The baby boy was born on Thursday in Arkansas and allowed to stay with his mother.
Paul Petersen is in federal custody accused of paying women from the Marshall Islands to enter into illegal adoptions in Arizona, Arkansas and Utah. Nearly 20 women are waiting to give birth on U.S. soil wondering what will happen next.
"These women were treated in such a fashion that the only value they had was the commodity in their womb," said Josh Bryant, a non-profit attorney from Arkansas.
Josh Bryant is a non-profit attorney from Rogers, Arkansas where many of the mothers were brought to give birth. He represents some of the adoptive families.
"The vast majority of them have given every last penny they had to Mr. Petersen on the hopes of having a child and those hopes have been thrown into serious question," said Bryant.

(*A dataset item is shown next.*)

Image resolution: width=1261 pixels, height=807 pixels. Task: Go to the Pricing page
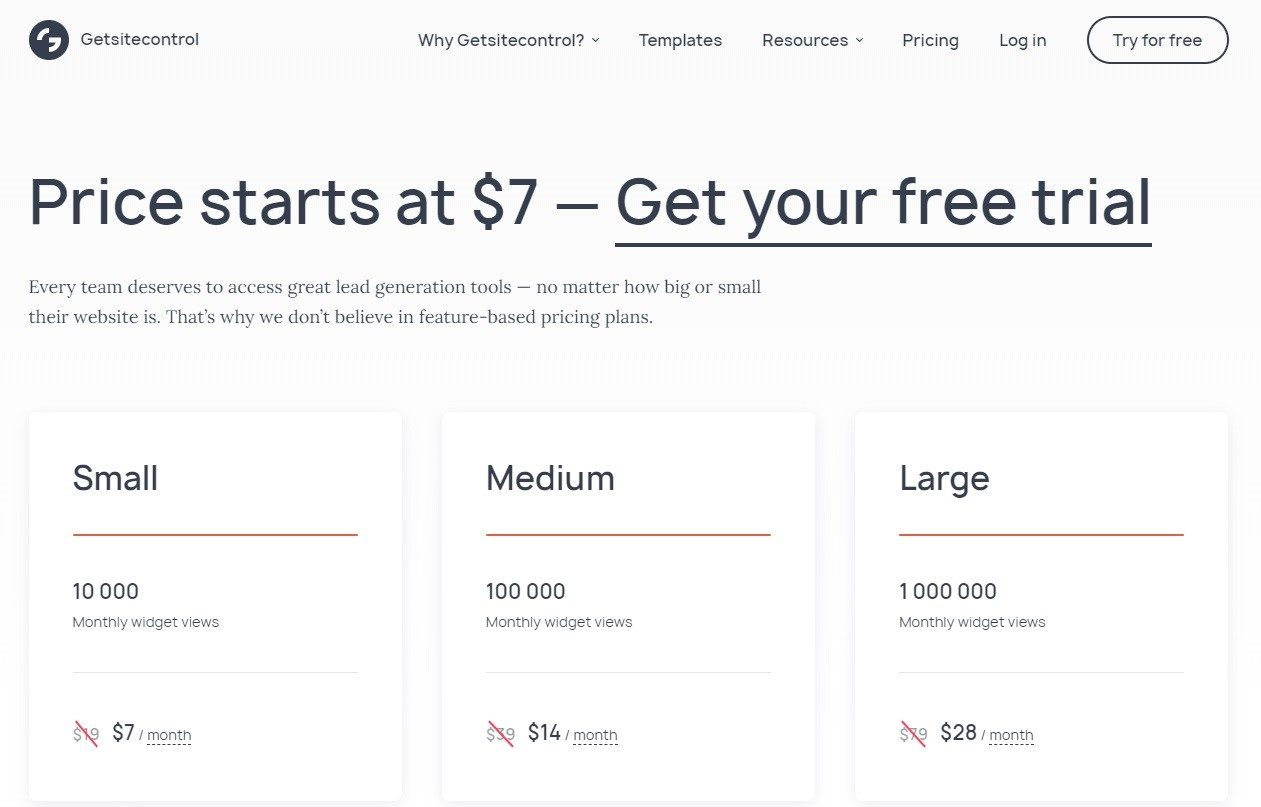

Paul Petersen's alleged scheme included finding women in the poverty-stricken Marshall Islands, promising them around $10,000 to give up their children. They were then brought to the U.S. to give birth, some found crammed into small apartments of up to four women in one room. Then the adoptive parents would pay Petersen up to $45,000 to adopt the children.
"You know the human capital that's been lost when you treat somebody with such indignity is obviously horrific," says Bryant.
Now it's up to the legal system to sort through the mess.
The U.S. and Marshall Islands signed an agreement in 2003 not to allow these kinds of private adoptions in order to cut down on the exploitation of women.
Petersen has been involved in adoptions there since 2005 but is only facing charges dating back to 2015. He will reportedly be facing the federal charges in Arkansas.
County supervisors are set to meet this coming week to figure out the next move, but for now, Petersen is still the County Assessor.